Organize a cleanup event at local waterway
Keeping contamination out of our oceans and rivers is a great way to help protect the natural environment. Clean-up projects not only help reduce litter, but also remove invasive natural species that can harm the bio-diversity of an area. Non-native plants often don’t filter water run-off as well as indigenous species, which can mean more pollution in our water ways. By volunteering in a clean-up project, you can help restore the natural balance of a local shoreline and water supply.
Find an opportunity through your local chapter of the Surfrider Foundation.

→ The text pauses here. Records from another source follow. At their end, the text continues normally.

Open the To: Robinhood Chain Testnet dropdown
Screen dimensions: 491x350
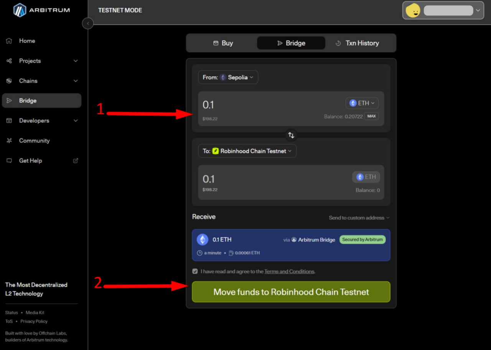click(247, 151)
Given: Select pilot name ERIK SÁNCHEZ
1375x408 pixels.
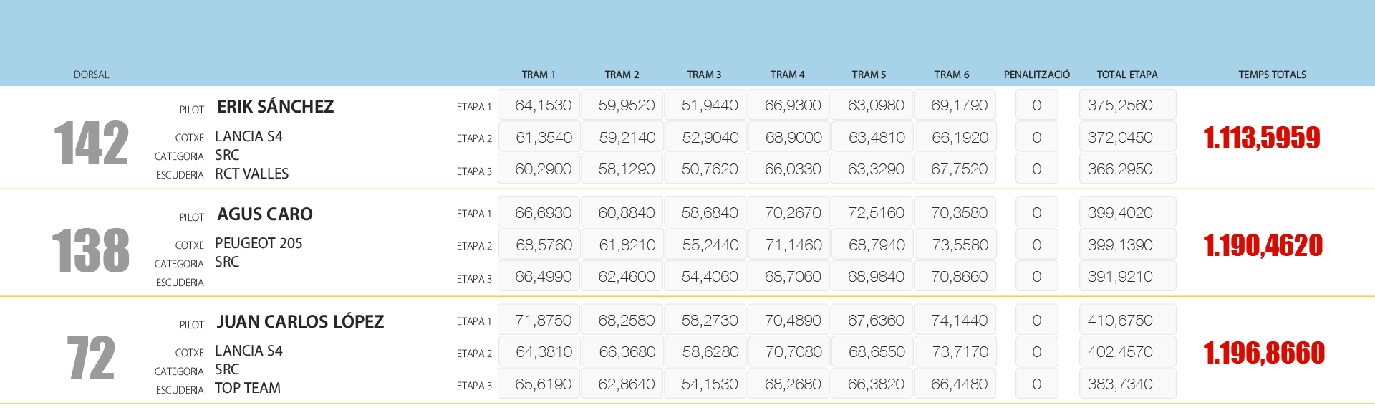Looking at the screenshot, I should [x=275, y=107].

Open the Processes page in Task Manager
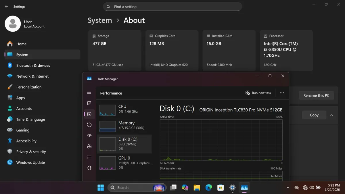[89, 103]
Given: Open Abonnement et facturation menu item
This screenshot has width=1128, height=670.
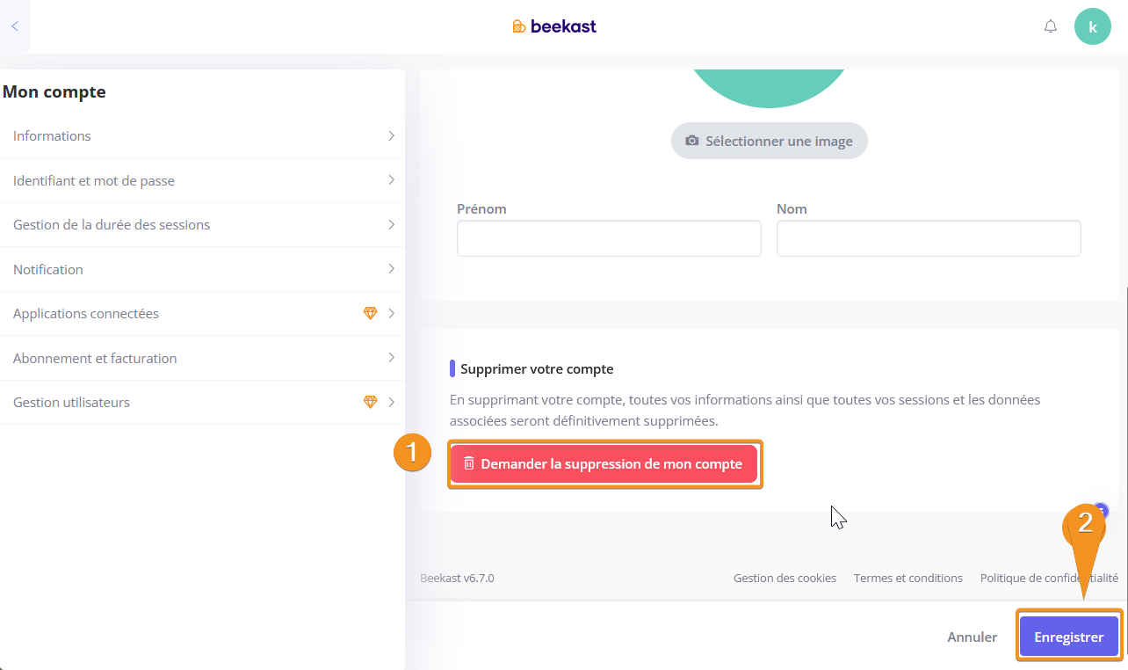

Start or support a Community Garden
Food uses a tremendous amount of water to produce (and then package and ship to your local supermarket). Supporting a local community garden or farmer’s market can be a wonderful way to raise awareness of water issues while helping the community. Because community gardens are often organic, the produce grown here can help to reduce water contamination from the pesticides and chemicals used in conventional farming practices. Because the gardens are local, the water and energy used to transport food to a local community is greatly reduced.
Visit the America American Community Gardening Association to find a community garden in your region.
Plant a tree
We all know about the wonderful benefits of trees in removing carbon dioxide from the environment, but they also help to preserve clean water for our communities. Trees serve as a natural filter for the soil (and therefore our ground water) by storing or changing potentially harmful pollutants into less harmful forms. Trees also help to prevent soil erosion into our streams and water ways and can absorb water, reducing the risk of flooding.
Locate a tree planting volunteer event through the Arbor Day Foundation.